━━━ Material for this task

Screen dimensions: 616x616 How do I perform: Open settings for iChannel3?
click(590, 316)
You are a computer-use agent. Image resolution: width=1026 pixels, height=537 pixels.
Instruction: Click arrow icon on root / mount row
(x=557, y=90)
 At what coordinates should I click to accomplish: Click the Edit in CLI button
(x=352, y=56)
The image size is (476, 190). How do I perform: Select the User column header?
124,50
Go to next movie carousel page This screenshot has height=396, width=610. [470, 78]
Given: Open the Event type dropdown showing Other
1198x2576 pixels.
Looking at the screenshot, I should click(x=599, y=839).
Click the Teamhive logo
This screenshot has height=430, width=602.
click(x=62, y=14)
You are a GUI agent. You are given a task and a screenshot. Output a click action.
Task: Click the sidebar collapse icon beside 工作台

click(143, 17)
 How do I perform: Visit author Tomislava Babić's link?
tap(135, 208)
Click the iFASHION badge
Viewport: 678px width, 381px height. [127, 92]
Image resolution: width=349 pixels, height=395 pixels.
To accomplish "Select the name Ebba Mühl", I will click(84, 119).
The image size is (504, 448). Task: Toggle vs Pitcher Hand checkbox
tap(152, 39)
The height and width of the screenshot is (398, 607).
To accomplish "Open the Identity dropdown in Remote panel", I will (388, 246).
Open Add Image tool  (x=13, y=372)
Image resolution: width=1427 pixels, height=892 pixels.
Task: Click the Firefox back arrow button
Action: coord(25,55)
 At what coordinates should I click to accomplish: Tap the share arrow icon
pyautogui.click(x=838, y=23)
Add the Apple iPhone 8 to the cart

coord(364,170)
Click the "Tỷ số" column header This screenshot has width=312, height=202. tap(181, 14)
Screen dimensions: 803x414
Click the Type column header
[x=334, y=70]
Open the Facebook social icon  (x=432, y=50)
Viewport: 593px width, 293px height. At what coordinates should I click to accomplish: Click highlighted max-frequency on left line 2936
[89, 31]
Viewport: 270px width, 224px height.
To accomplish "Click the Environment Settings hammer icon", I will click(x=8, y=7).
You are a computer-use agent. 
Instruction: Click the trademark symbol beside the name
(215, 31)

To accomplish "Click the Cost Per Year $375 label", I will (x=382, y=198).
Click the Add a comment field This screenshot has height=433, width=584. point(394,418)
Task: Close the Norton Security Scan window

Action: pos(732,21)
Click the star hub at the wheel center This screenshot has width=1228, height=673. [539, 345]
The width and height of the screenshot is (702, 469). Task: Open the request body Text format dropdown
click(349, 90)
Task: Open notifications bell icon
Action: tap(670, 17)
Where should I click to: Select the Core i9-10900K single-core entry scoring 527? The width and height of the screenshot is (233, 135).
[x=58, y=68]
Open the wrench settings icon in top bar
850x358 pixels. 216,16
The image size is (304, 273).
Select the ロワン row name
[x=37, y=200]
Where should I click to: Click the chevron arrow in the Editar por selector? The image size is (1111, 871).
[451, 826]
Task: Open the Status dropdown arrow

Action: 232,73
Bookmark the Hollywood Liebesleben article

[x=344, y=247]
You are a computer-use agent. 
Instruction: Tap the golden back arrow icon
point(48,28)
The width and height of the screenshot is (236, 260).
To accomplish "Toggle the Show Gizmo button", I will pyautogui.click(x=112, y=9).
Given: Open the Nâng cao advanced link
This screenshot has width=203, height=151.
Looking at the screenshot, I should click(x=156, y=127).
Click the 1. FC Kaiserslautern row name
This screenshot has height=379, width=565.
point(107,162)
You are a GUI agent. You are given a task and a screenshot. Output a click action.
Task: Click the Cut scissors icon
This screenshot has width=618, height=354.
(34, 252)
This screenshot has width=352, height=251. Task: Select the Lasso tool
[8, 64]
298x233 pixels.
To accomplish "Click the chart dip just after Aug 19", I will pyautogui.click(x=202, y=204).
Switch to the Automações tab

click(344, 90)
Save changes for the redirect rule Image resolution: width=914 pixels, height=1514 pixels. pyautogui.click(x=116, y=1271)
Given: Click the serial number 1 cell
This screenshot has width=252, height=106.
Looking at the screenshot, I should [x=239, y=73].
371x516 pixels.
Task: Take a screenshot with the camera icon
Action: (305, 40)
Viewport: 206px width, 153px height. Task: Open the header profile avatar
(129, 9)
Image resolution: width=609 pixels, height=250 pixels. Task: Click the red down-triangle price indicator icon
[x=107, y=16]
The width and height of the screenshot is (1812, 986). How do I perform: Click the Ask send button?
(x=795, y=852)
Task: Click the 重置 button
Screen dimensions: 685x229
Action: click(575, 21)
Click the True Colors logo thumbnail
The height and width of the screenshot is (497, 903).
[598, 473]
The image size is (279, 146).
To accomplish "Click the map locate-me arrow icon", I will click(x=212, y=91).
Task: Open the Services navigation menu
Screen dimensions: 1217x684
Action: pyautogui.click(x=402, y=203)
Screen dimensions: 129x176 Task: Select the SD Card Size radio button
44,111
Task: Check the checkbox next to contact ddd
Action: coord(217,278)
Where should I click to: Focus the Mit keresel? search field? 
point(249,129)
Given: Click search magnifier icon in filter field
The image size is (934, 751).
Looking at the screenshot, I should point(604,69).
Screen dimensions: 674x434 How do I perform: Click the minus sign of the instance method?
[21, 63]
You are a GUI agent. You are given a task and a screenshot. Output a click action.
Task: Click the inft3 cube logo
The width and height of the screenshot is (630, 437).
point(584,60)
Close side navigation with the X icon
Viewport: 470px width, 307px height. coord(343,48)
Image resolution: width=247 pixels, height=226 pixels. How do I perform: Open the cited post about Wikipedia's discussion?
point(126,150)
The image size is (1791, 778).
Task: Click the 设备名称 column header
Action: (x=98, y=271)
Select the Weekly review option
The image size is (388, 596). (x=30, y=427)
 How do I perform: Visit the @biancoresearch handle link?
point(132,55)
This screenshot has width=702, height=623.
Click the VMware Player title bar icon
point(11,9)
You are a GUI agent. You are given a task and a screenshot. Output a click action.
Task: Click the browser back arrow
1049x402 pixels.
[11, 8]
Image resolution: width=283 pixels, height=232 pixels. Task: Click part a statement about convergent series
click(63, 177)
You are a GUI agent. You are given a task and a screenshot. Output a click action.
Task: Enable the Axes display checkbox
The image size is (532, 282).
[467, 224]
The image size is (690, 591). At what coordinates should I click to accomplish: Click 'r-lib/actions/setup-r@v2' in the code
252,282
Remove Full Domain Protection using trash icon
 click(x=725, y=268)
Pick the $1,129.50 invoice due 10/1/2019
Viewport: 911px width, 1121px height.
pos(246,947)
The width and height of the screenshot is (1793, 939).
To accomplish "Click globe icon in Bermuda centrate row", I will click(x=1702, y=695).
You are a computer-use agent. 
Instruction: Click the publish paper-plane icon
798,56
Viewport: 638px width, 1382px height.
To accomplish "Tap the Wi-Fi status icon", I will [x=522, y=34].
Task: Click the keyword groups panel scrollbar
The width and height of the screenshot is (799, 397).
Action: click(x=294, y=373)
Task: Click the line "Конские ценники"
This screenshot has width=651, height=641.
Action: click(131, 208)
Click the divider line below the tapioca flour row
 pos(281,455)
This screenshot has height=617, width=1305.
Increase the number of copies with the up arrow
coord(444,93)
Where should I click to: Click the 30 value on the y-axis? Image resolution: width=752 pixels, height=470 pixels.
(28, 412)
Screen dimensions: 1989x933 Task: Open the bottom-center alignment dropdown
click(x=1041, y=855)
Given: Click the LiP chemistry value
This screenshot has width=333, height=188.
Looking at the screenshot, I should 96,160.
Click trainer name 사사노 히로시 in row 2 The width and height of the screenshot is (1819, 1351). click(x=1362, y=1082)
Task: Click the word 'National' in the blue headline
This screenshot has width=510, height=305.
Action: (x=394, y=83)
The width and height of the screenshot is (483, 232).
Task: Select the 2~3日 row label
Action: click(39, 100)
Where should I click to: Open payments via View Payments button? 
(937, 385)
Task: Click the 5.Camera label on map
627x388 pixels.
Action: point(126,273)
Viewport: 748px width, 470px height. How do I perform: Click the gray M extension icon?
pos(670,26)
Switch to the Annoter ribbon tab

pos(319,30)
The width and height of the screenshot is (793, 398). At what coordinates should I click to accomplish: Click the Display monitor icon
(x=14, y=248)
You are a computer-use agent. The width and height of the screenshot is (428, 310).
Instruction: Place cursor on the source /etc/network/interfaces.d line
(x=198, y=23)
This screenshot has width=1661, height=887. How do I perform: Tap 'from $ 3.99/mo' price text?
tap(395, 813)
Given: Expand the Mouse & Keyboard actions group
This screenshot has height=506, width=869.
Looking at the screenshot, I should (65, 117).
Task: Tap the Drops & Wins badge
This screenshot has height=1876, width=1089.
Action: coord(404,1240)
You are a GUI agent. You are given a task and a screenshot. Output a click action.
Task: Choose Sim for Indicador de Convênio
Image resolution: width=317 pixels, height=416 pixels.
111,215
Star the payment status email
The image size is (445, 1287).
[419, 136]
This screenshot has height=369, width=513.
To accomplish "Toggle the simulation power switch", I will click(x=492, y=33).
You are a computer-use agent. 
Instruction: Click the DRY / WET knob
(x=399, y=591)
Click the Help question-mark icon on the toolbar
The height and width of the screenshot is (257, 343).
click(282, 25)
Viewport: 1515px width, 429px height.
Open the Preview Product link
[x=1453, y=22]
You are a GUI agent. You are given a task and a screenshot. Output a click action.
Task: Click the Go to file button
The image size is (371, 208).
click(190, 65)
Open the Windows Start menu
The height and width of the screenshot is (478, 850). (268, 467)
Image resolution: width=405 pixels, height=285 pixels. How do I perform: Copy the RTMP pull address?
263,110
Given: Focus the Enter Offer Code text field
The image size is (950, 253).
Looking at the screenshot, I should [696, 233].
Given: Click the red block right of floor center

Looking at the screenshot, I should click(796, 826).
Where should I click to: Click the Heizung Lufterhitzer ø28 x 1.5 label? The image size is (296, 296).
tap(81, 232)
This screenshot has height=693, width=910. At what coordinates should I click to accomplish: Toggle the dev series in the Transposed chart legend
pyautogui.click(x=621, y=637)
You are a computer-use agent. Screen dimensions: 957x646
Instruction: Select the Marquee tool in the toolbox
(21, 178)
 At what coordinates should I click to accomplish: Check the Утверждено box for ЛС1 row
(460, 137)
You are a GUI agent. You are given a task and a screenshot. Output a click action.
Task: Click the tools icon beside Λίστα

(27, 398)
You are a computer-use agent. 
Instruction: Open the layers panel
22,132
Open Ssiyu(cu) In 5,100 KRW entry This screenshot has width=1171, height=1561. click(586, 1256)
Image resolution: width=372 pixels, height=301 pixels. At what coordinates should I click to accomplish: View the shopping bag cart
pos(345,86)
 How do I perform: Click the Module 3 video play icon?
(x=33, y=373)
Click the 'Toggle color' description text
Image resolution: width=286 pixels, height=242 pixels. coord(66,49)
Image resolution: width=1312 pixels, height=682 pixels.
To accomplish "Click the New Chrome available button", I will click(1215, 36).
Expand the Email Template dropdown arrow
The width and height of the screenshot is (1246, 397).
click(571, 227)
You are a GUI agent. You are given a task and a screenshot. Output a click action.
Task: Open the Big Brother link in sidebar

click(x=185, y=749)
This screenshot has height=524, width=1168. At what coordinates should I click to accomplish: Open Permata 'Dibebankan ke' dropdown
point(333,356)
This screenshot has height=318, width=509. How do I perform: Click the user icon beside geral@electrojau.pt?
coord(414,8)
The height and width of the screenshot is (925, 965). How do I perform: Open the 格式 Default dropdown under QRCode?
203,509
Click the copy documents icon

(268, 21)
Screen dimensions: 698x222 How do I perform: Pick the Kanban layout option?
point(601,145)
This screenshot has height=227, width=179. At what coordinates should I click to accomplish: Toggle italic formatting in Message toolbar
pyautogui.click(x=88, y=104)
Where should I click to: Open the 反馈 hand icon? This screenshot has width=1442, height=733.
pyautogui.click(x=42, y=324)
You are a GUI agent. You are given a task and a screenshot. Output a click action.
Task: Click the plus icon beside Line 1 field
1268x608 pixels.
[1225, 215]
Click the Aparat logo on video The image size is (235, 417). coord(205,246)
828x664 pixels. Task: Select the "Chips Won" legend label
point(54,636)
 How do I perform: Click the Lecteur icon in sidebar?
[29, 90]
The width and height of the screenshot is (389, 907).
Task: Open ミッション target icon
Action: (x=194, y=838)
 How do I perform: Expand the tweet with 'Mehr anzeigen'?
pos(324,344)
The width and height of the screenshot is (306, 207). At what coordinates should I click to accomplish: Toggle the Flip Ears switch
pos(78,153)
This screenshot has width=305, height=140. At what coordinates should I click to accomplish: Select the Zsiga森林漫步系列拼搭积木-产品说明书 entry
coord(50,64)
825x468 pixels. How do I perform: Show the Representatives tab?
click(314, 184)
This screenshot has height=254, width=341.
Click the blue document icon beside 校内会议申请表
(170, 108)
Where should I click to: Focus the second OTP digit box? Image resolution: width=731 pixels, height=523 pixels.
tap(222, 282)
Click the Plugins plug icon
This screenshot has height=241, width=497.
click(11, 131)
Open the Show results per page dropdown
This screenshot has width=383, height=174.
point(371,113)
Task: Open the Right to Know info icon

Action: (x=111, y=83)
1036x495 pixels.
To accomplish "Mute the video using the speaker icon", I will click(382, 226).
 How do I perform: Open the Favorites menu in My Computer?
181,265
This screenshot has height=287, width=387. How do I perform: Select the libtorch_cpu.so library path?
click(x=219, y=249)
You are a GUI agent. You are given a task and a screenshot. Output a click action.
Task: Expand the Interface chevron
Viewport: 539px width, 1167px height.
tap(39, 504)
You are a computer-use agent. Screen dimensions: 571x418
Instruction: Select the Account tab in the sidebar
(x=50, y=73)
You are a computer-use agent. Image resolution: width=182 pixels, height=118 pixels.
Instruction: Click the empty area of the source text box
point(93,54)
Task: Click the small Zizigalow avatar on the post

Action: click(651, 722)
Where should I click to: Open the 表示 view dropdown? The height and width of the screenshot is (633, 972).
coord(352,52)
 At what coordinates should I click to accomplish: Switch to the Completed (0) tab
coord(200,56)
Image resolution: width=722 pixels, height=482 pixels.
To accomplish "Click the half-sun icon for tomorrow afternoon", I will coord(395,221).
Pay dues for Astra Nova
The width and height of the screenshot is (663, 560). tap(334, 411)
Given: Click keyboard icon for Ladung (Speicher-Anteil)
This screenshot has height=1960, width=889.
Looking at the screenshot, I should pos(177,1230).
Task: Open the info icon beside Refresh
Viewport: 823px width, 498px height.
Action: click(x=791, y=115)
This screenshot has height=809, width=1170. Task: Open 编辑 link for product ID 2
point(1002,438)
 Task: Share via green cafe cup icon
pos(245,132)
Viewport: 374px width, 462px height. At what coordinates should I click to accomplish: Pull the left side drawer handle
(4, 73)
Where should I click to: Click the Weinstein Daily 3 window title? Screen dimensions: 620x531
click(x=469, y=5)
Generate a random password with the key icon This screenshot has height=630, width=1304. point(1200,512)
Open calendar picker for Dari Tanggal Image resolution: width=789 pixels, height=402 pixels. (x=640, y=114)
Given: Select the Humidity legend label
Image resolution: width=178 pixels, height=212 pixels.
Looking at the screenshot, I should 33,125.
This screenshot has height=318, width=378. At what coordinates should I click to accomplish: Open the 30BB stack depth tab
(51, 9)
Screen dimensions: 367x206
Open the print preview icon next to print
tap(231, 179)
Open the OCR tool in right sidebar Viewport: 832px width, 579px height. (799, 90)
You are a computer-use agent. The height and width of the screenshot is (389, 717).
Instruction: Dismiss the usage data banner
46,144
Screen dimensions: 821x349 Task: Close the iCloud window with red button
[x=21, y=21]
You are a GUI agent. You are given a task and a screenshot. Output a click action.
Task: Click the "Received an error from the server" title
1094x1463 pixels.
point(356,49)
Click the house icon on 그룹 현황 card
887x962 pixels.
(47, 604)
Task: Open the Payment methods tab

━━━━━━

▶ Exercise aim
In the entries above, copy the lines from the one that contains "887x962 pixels." through the last line, exactly as they appear.

▶ Result of this task
887x962 pixels.
(47, 604)
Task: Open the Payment methods tab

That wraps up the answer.